=== Begin Enclosure ===
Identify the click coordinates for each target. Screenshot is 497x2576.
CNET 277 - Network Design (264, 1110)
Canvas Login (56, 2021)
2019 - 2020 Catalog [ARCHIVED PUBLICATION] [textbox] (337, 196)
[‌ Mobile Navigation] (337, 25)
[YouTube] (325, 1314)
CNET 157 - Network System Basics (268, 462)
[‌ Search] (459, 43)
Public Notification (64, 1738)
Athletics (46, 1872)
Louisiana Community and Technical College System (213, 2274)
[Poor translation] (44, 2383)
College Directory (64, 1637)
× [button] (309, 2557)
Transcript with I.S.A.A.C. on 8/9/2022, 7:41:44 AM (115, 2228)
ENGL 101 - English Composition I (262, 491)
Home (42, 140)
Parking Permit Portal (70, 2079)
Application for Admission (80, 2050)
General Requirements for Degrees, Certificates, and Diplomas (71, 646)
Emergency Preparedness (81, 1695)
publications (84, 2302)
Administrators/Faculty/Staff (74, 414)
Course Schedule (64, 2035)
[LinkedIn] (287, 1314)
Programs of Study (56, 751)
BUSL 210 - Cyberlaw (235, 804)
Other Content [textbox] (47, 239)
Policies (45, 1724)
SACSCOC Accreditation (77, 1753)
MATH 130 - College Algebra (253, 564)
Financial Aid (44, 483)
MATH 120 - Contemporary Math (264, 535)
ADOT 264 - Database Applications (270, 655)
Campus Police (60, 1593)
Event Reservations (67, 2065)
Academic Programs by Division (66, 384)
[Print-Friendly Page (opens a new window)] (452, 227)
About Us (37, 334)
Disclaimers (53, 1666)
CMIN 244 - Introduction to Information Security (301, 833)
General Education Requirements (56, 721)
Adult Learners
=== End Enclosure ===
What is wanted is the full set of entries above, reproduced exactly.

Identify the click coordinates for each target. Screenshot is 497x2576.
CNET 277 - Network Design (264, 1110)
Canvas Login (56, 2021)
2019 - 2020 Catalog [ARCHIVED PUBLICATION] [textbox] (337, 196)
[‌ Mobile Navigation] (337, 25)
[YouTube] (325, 1314)
CNET 157 - Network System Basics (268, 462)
[‌ Search] (459, 43)
Public Notification (64, 1738)
Athletics (46, 1872)
Louisiana Community and Technical College System (213, 2274)
[Poor translation] (44, 2383)
College Directory (64, 1637)
× [button] (309, 2557)
Transcript with I.S.A.A.C. on 8/9/2022, 7:41:44 AM (115, 2228)
ENGL 101 - English Composition I (262, 491)
Home (42, 140)
Parking Permit Portal (70, 2079)
Application for Admission (80, 2050)
General Requirements for Degrees, Certificates, and Diplomas (71, 646)
Emergency Preparedness (81, 1695)
publications (84, 2302)
Administrators/Faculty/Staff (74, 414)
Course Schedule (64, 2035)
[LinkedIn] (287, 1314)
Programs of Study (56, 751)
BUSL 210 - Cyberlaw (235, 804)
Other Content [textbox] (47, 239)
Policies (45, 1724)
SACSCOC Accreditation (77, 1753)
MATH 130 - College Algebra (253, 564)
Financial Aid (44, 483)
MATH 120 - Contemporary Math (264, 535)
ADOT 264 - Database Applications (270, 655)
Campus Police (60, 1593)
Event Reservations (67, 2065)
Academic Programs by Division (66, 384)
[Print-Friendly Page (opens a new window)] (452, 227)
About Us (37, 334)
Disclaimers (53, 1666)
CMIN 244 - Introduction to Information Security (301, 833)
General Education Requirements (56, 721)
Adult Learners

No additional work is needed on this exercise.